本發明公開了一種檢測食品中產氣莢膜梭菌和Plc基因的引物、試劑盒和方法，該引物的序列和探針序列分別為:上游引物recAF；下游引物recAR；探針recAP；上游引物PlcF；下游引物PlcR；探針PlcP；本發明的目的是為了克服現有技術中的不足之處，提供一種引物且組分和配比合理，使用方便，檢測快捷，準確，適用于雙重ddPCR檢測食品中產氣莢膜梭菌及Plc的試劑盒；本發明另一個目的是提供一種采用上述試劑盒檢測食品中產氣莢膜梭菌及Plc的方法，該方法操作簡便、快速，檢測結果準確。

技術領域

本發明涉及一種檢測食品中產氣莢膜梭菌和plc基因的引物，本發明還涉及一種包含上述引物用于檢測食品中產氣莢膜梭菌及plc基因的雙重微滴式數字PCR(ddPCR)檢測試劑盒，本發明還涉及一種采用上述試劑盒檢測食食品中產氣莢膜梭菌及plc基因的方法。

背景技術

產氣莢膜梭菌(Clostridium perfringens)是一種屬于梭菌屬的革蘭氏陽性菌，具有莢膜，可產生芽孢，不具有運動性。C.perfringens是引起人畜共患病的主要病原菌之一，該菌的致病因子是其所產生的外毒素。目前，已發現C.perfringens產生的外毒素多17種，并以α型、β型、ε型和ι型4種毒素最為常見；C.perfringens還會產生其他多種毒素或者潛在的致毒因子，如腸毒素(CPE)。根據所產毒素的不同，C.perfringens可分為5種類型。在美國和一些發展中國家，由A型C.perfringens菌引起的食物中毒是最常見報道的食物中毒之一。由C.perfringens導致的食物中毒多與水、肉和禽肉制品相關。調查美國1998―2010年由C.perfringens引起食物中毒的結果顯示，肉類食品占食物總量的92％，其中牛肉制品占46％，禽肉制品占30％，豬肉制品占16％。據報道，生鮮牛肉、豬肉、火雞肉和雞肉及各種肉制品中C.perfringens檢出率均超過10％，部分日本雞肉中檢出率甚至高達84％。最常見C.perfringens引起食物中毒的錯誤操作發生于食物加工和準備的過程中，占所有因素的93％。比如，肉制品煮制后經過不適當冷卻工藝(44％)；將肉制品放置于不合適貯藏溫度下(22％)。
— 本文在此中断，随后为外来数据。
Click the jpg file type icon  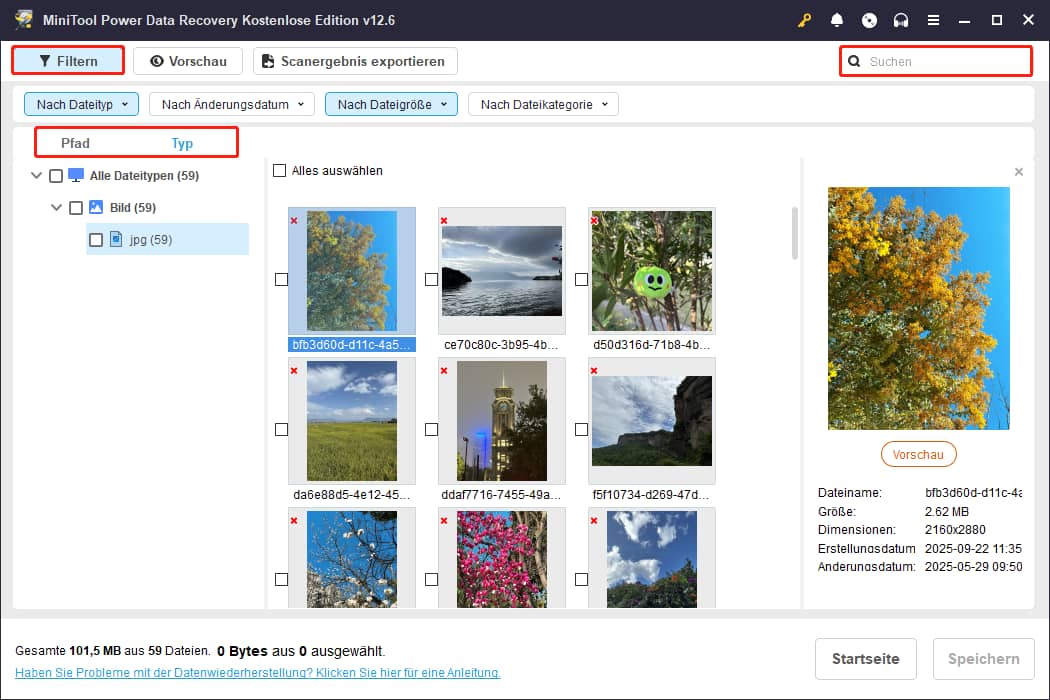pos(116,239)
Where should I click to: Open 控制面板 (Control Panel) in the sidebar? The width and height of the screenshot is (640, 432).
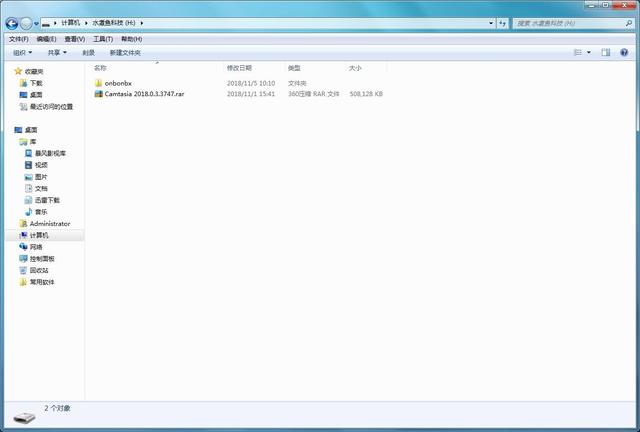42,258
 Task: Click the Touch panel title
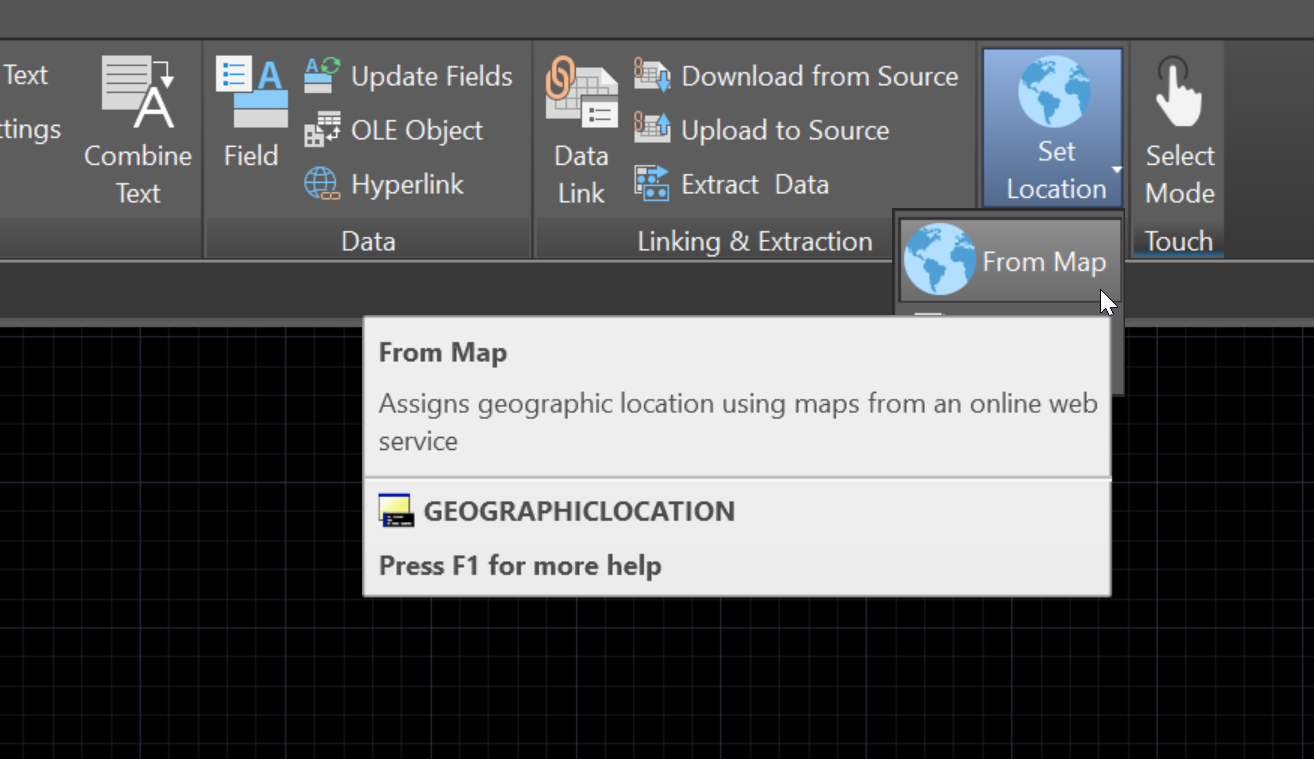coord(1178,241)
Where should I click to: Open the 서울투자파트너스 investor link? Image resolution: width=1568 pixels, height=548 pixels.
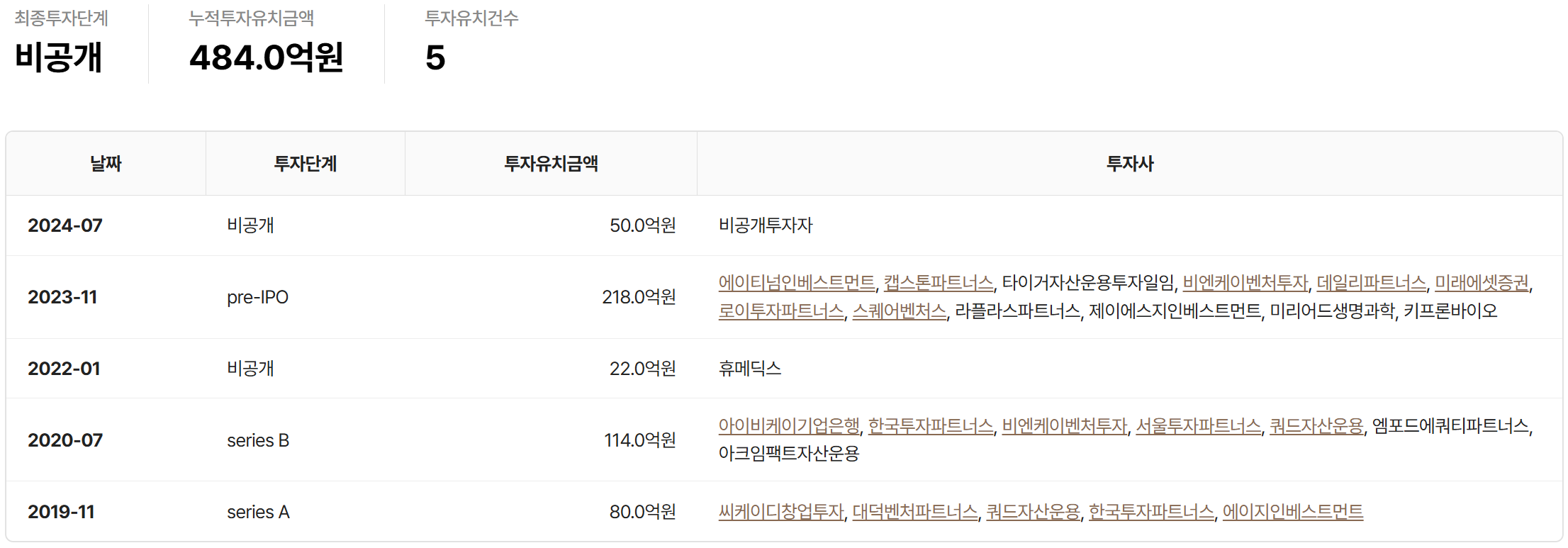(x=1198, y=426)
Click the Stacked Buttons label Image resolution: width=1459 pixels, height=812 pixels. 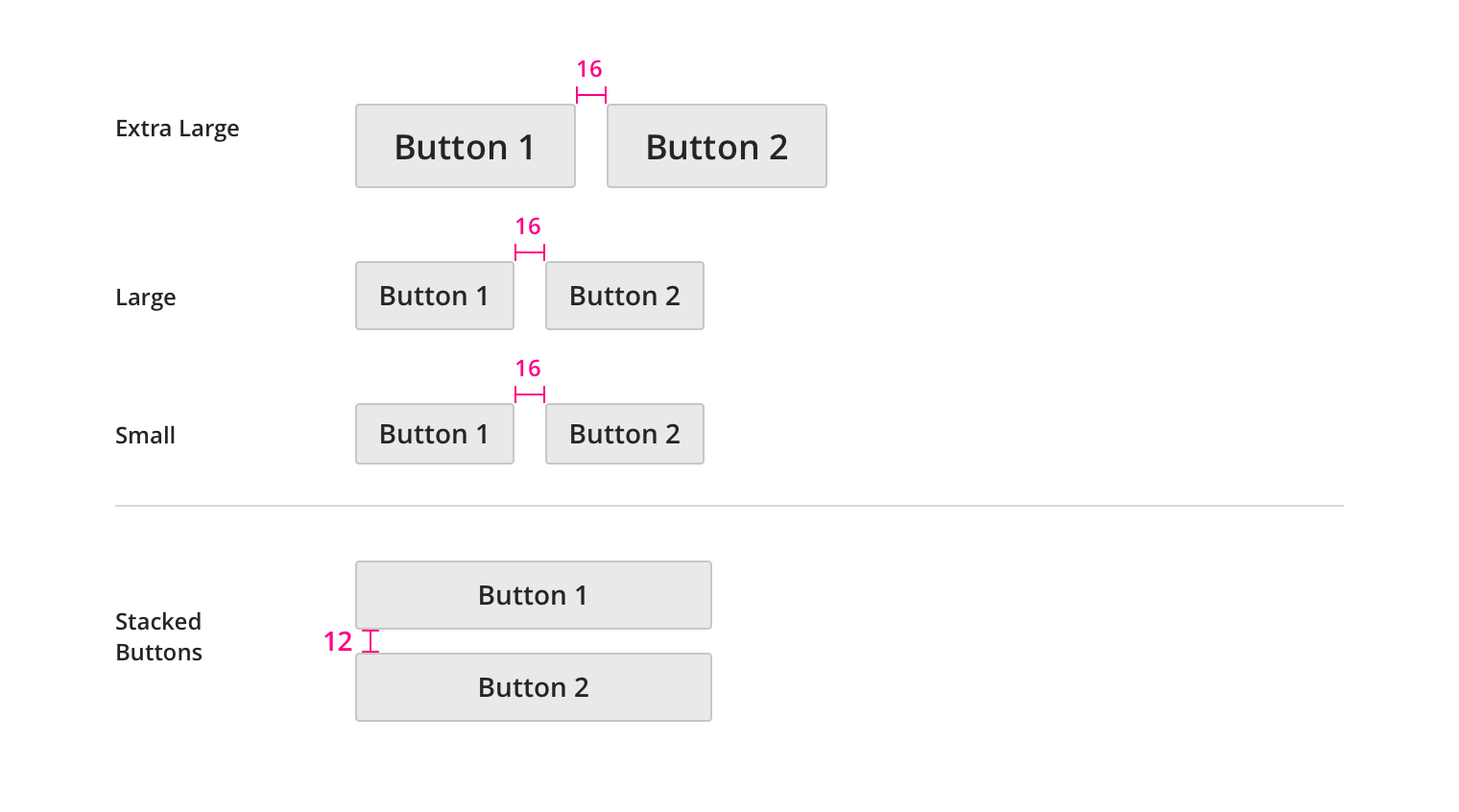point(159,637)
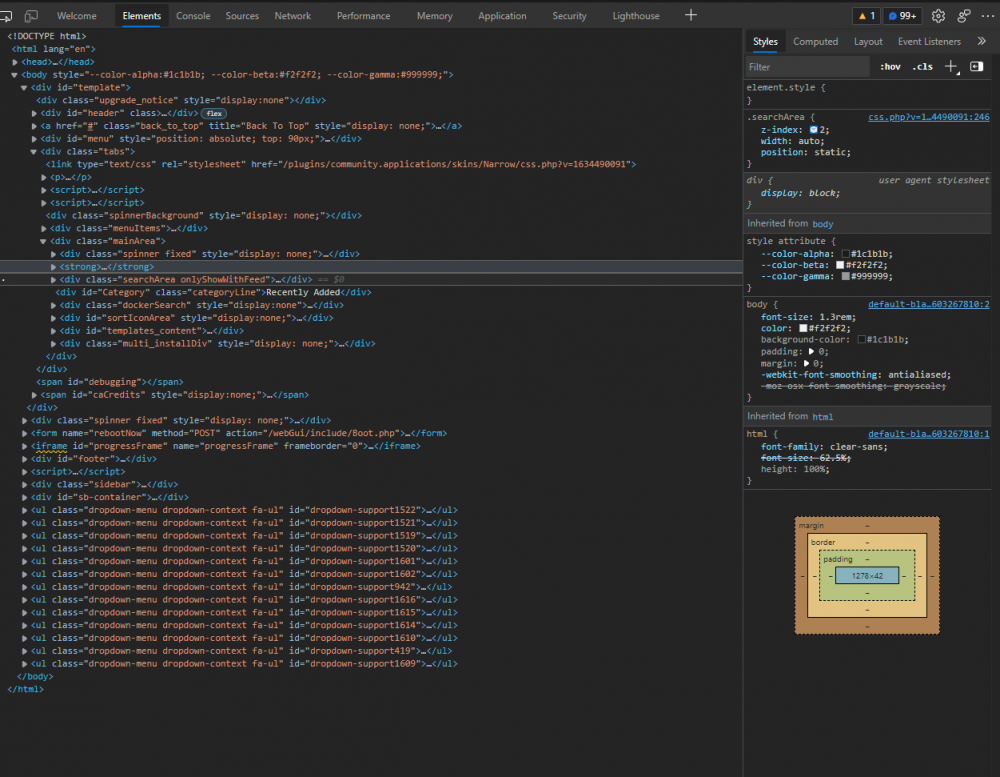Toggle device emulation icon
1000x777 pixels.
click(x=31, y=16)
16s RNA基因具有高度保守和存在的普遍性，以及核酸序列本身的穩定性，序列分析的重現性極高，進化速度十分緩慢，被稱為細菌的“活化石”，以往檢測細菌數量較多使用都是16s RNA。但是，然而隨著研究的深入,16SrRNA基因也表現出了不容忽視的缺點：高保守性使其不能很好的區分親緣關系較近的物種；在基因組內的多拷貝性使確定其序列的準確性降低。因此在進行更精確地分類鑒定和以及計算細菌某個毒力基因拷貝數時就很難確定。為彌補16SrRNA基因的缺點,人們開始嘗試使用其他不同的看家基因(如recA基因等)進行放線菌的分子生物學分析。recA是原核生物同源重組的中心分子,為單拷貝基因，在DNA重組和DNA損傷應急修復(SOS)過程中是一個關鍵的基因,常用于做細菌分型。本發明將其作為產氣莢膜梭菌的看家基因作為其分子鑒定基因，同時開展雙重數字PCR檢測其他毒力基因，從而不僅有效確定菌腫，而且還可以對毒力基因含量進行一個評估。

α毒素為所有類型產氣莢膜梭菌都分泌的外毒素，α毒素可破壞細胞膜的完整性，主要是通過第二信使途徑最終使受感染的機體組織缺氧，營造適合菌體的生長的條件，導致腸道菌群失衡。而plc基因為α毒素去除信號肽的片段。

由于產氣莢膜梭菌屬于厭氧菌，其培養要求較高,需要特殊的厭氧培養條件和設備,加上還需要采取特殊采樣方式、應用相應培養基、鑒定試劑等,一般的實驗室難以開展對該菌的研究,故長期以來國內對厭氧菌及其在食物中毒中的作用也缺少認識。在政府和民眾重視食品安全的今天,對食品中厭氧菌的危險性應該進行評估。本文通過對食品樣品進行病原分離快速檢測,初步了解了食品中產氣莢膜梭菌的污染情況和和毒素產生進行分析。